Oui, une femme peut aussi faire un film sur le côté moche du sport, et sans enrubanner la chose.
A voir sur universciné, qui est vraiment en train de devenir une de ma plateforme de streaming favorite, le catalogue s'étoffe de jour en jour, mettant en avant le cinéma indépendant, les films peu connus, oubliés, venus de pays peu mis en avant...
deuxième sujet et deuxième film de ce mois américain |
Et en plus il valide une des catégories du défi cinéma de l'an dernier: film qui se passe dans le milieu sportif.
Bonjour Purple Velvet, je ne passe pas assez souvent, je suis désolée... C'est qu'il est parfois (souvent) difficile (pour ne pas dire impossible...) de déposer des commentaires sur BlogSpot... Tiens, j'ai dû changer de navigateur... Je n'ai jamais entendu parler de ce film mais j'aime bien le tennis alors je regarderai si je peux l'emprunter quelque part. Bon weekend et bon mois de septembre à toi !
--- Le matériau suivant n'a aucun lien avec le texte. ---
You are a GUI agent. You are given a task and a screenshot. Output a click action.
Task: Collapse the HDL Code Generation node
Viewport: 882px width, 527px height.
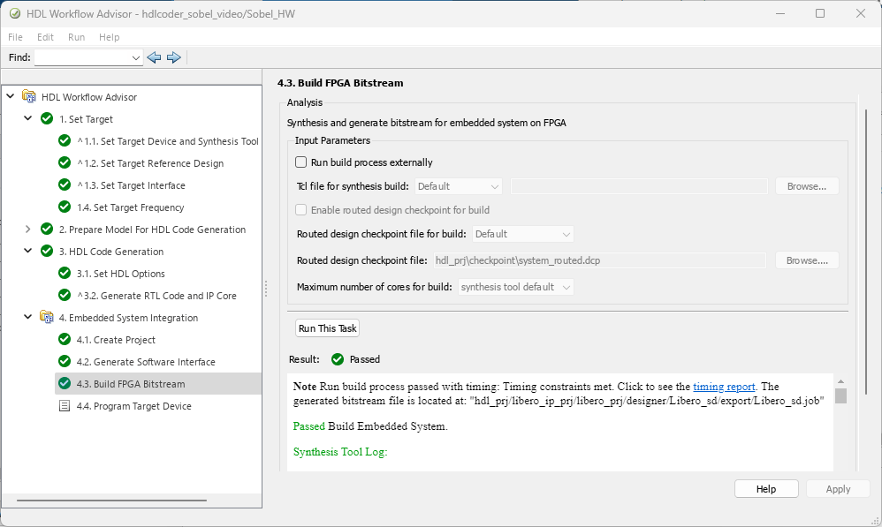tap(28, 252)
RépondreSupprimerPas de problèmes, j'ai même souvent des soucis pour répondre aux messages sous mes propres posts, c'est dire.
SupprimerAu pire, Universciné fait parfois des offres, j'ai profité d'une offre 10€ pour 3 mois cet été, avec accès à une partie seulement, mais déjà conséquente, de leur catalogue, comme j'ai encore quelques jours, j'en profite pour visionner un maximum de films que je chroniquerai probablement plus tard.